Swiftly veering away from talk of the group, however, I went to the library this Saturday and borrowed a pile of books. A couple of manga because they're fun and quick to read (satisfying my desire to read and complete a book, and look at pretty pictures), a Charles de Lint book, and three Jasper Fforde books. They didn't have The Eyre Affair, but they had books two, three and four:
Lost in a Good Book
The Well of Lost Plots
I'm on page 212 of the first book, which is nice and a little guilt-inducing, as I don't work until 3 today, but will probably read for most of that time instead of editing which I would be doing.
Anyway, this post is jsut to once again assert my newfound love for Fforde's writing. this book takes place in 1985, but you don't notice that so much except in reference to fashion. Any other 80s references aren't so jarring (ahh, scrunchies, I bet I still have a bunch tucked in the back of a drawer somewhere).
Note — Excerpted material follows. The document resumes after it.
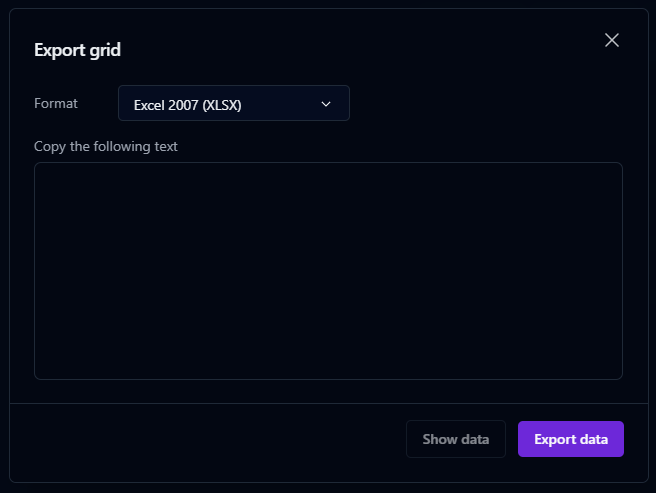Export the grid data to a file
The width and height of the screenshot is (656, 493).
tap(570, 439)
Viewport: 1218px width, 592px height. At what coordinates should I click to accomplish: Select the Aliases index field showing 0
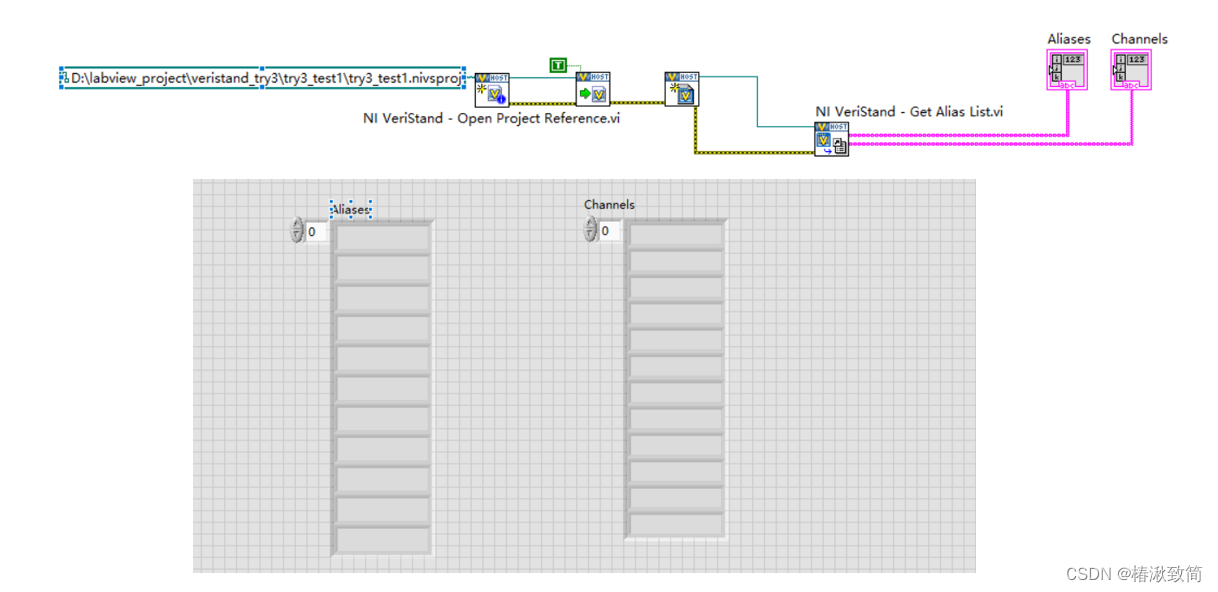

Also related to literature, but not Fforde: I've seen commercials for a new movie called The Last Mimsy. I am almost certain it's based off a sci fi short story called Mimsy were the Borogroves, the title of which is taken from Lewis Carroll's "The Jabberwock" poem. As Fforde makes me want to look up all sorts of obscure nursery rhymes and reread Great Expectations, so does this make me want to drag out my sci fi anthology from a "Studies in..." course and reread that short story.
Books are fun!
I'm such a dork.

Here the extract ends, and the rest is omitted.